Data to use below:
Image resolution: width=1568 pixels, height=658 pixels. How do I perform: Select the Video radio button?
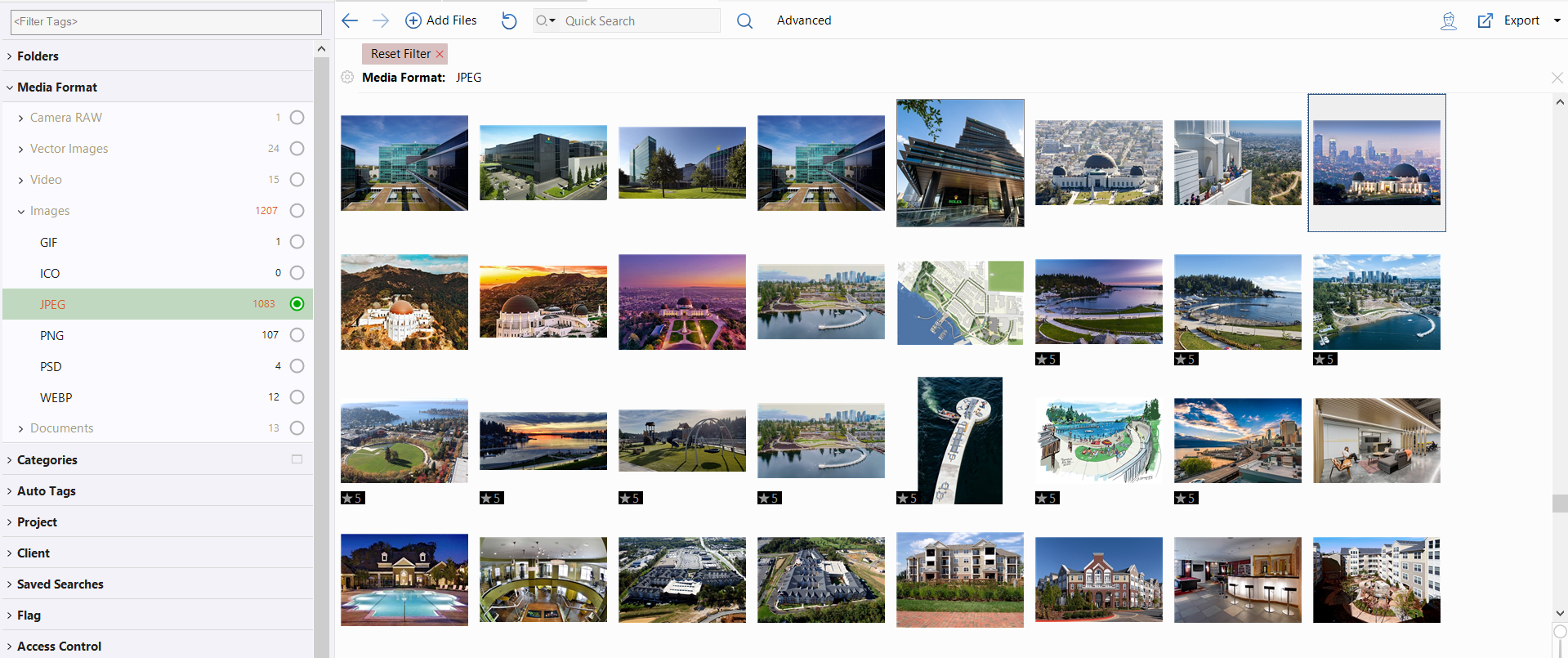click(x=297, y=180)
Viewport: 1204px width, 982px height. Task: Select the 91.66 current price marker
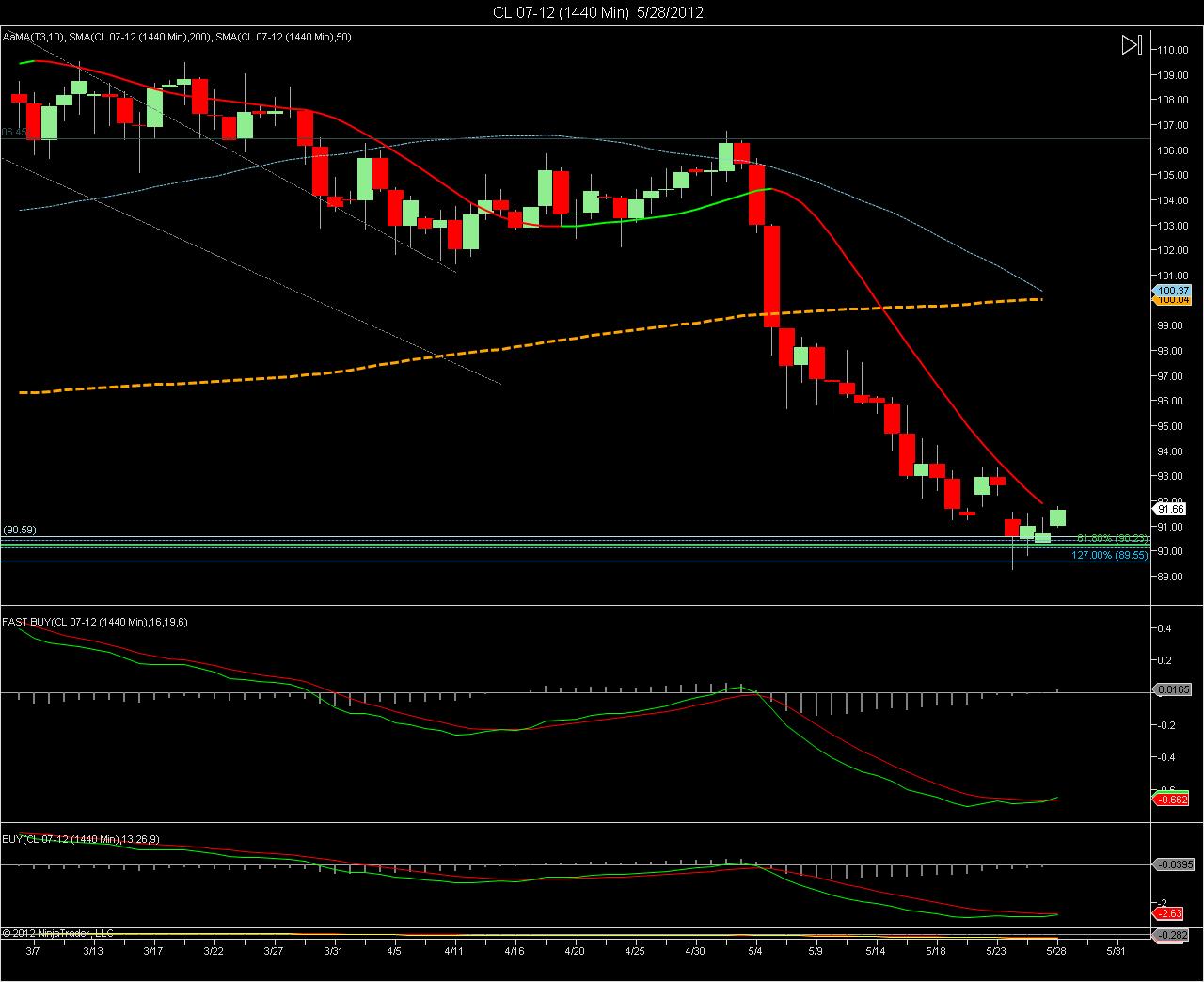1170,509
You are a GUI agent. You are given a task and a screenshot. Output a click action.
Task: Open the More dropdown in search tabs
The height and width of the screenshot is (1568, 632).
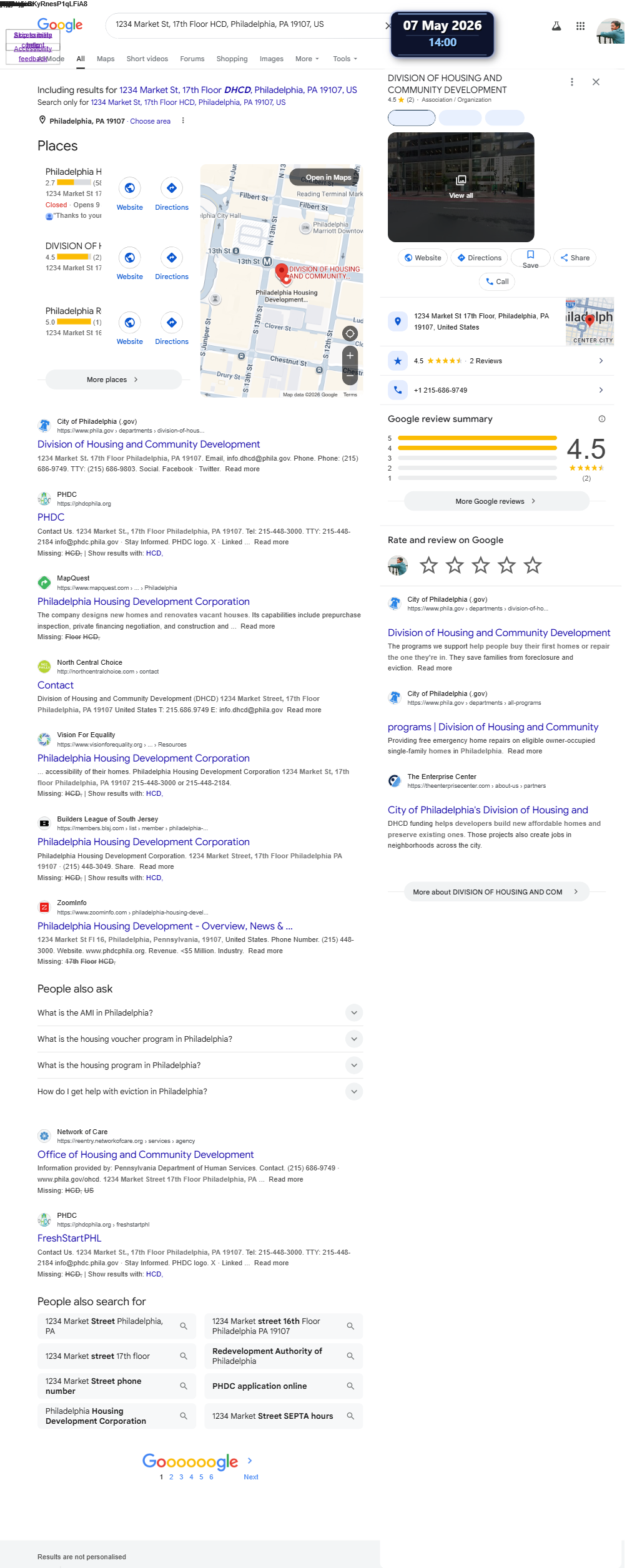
End of Data to use.
#### What is expected
With the pictures excluded, the records are to be reproduced exactly.

#### Answer space
Image resolution: width=1568 pixels, height=658 pixels. How do I perform: Select the Video radio button?
click(x=297, y=180)
Viewport: 1204px width, 982px height. Task: Select the 91.66 current price marker
1170,509
You are a GUI agent. You are given a task and a screenshot. Output a click action.
Task: Open the More dropdown in search tabs
The height and width of the screenshot is (1568, 632).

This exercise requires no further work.